Who else has that kind of range? Mike Patton.
Love the joke but in reality everything has that range.
Some frogs are cool, some good to eat, some make you hallucinate, and some immediately kill you.
I believe tomatoes are also part a deadly family of plant Im too lazy to look up.
Berries, octopus, liver, everything.
Damn nature, you scary.
Nightshade family (Solanaceae):
Tomatoes (yummy)
Nightshade (some are deadly)
Datura (deliriant that causes multi day psychosis, might tank your liver)Also tobacco and chilis. Nightshades got range.
So many different plants being genetically close (ish) makes it possible to do all kinds of fun experiments with grafting. Something like tomatoes and eggplants that have nicotine (though still mostly in the leaves) or potatoes that also make habanero peppers.
mmmm Tomacco…
Yep – it’s actually possible IRL. Unfortunately real life is a bit more boring than the Simpsons, and the tomatoes themselves will only have trace amounts of nicotine in them. Most of it will be in the leaves like in the tobacco plant.
Potatoes and aubergines too, the later the only edible nightshade native to Europe. Ground cherries such as tomatillo, and the delicious cape gooseberry (which I just found out is from Peru). Petunias are nightshades too.
I just blanket them all with, “mushrooms bad”
I mean… couldn’t we say the same thing of “plants” or “minerals”?
Sure, but most people can see a significant difference between grass, a maple tree, a pine tree, or a rose. Sometimes the only difference between certain death and a stir fry is the type of gills or colouration on a mushroom. Mushrooms have a huge variety within a relatively niche look.

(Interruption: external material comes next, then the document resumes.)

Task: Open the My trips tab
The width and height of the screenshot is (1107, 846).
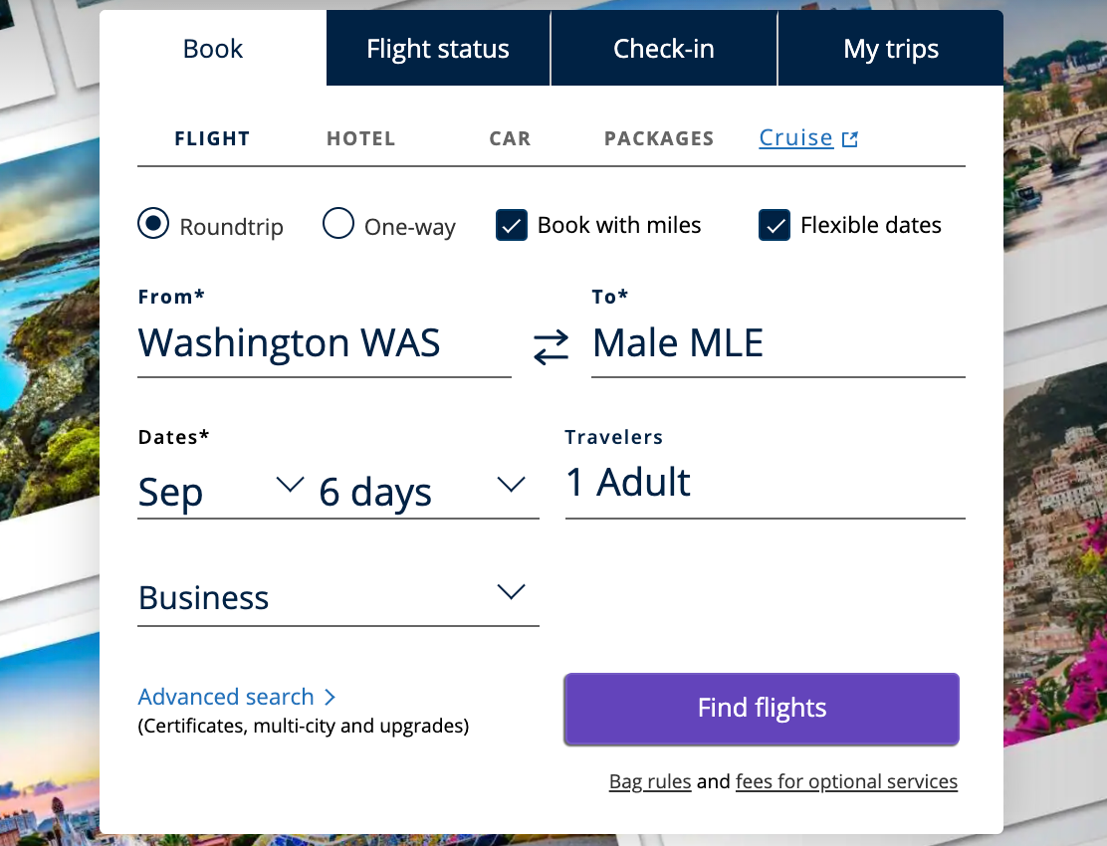Action: [x=890, y=48]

True, but they’re easy enough to test. Chip off a tiny bit with your tooth. Wait 45 minutes. Good? Rinse and repeat.
Let’s go deeper. Liquids are pretty crazy, am I right?
Weird to not list the antibiotic powers of penicillin on that list.

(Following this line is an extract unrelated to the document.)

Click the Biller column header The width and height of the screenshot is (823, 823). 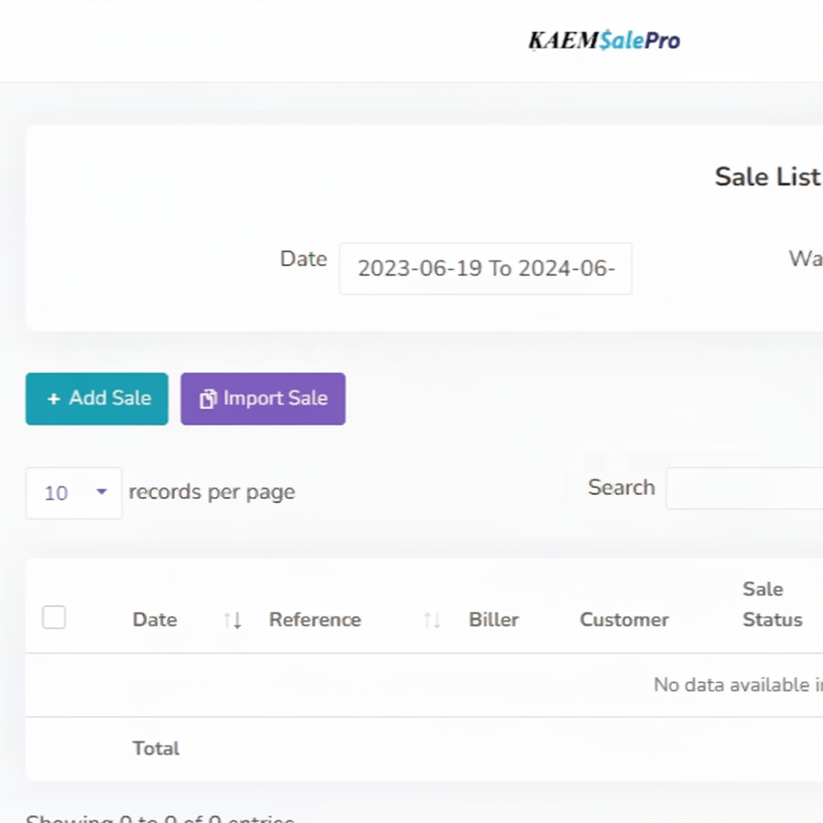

It gets even weirder when you are allergic to it.
Not to mention the bits we eat/are exposed to are their reproductive organs. It’s just cocks with different buffs/debuffs
Even the edible ones are tiny fungus dicks.
Forests have gigantic underground fungal networks that connect trees to one another, allowing them to exchange chemical signals.
Except nobody asked it if was the other way around - that the mushroom is a tree farmer keeping in touch with all its trees nurturing and transporting stuff between them
I like this idea - semi-sentient mushrooms just dictating the biome so suit their needs
Given just how long it was before trees came about, are we sure early fungi didn’t bioengineer these tress specifically for this purpose?
Has anyone bothered asking the humongous fungus?
Trees were there before fungi I think, at least the kind that can digest tree. So perhaps not all, that’s why we have coal. Trees just died but didn’t rot. They were compacted by other trees falling on top ad infinitum(ish).
Not quite: https://en.wikipedia.org/wiki/Carboniferous
Correct. there was actually a period of time when trees had no predators or scavengers that could break down their body matter. They actually likely caused mass extinction events during that time.
Sources: Hank Green talking about it (just a fun video, I wouldn’t take it as gospel necessarily)
IFL Science article (I cross-referenced this with multiple other articles and it seems to talk about a cempletely different mechanism for mass extinction to occur)
Mushrooms are aliens
The only other one with a range like this is Nicolas Cage
I’m here for this
Gary Oldman has better range. Especially because several of those things are lies; there’s nothing delicious about fungus.
I’m surprised OP found a dot closer to the end of their speech.
It was a little mushroom.
Sometimes they go nuclear
Because he’s not really a fun guy, he just likes them.
Wild Mustard plant.
Or the nightshade family, which matches mushrooms when it comes to range. It contains staple foodstuffs such as tomatoes, potatoes, eggplants, peppers, and more. It also contains deadly nightshade/belladonna and a host of toxic or psychedelic plants.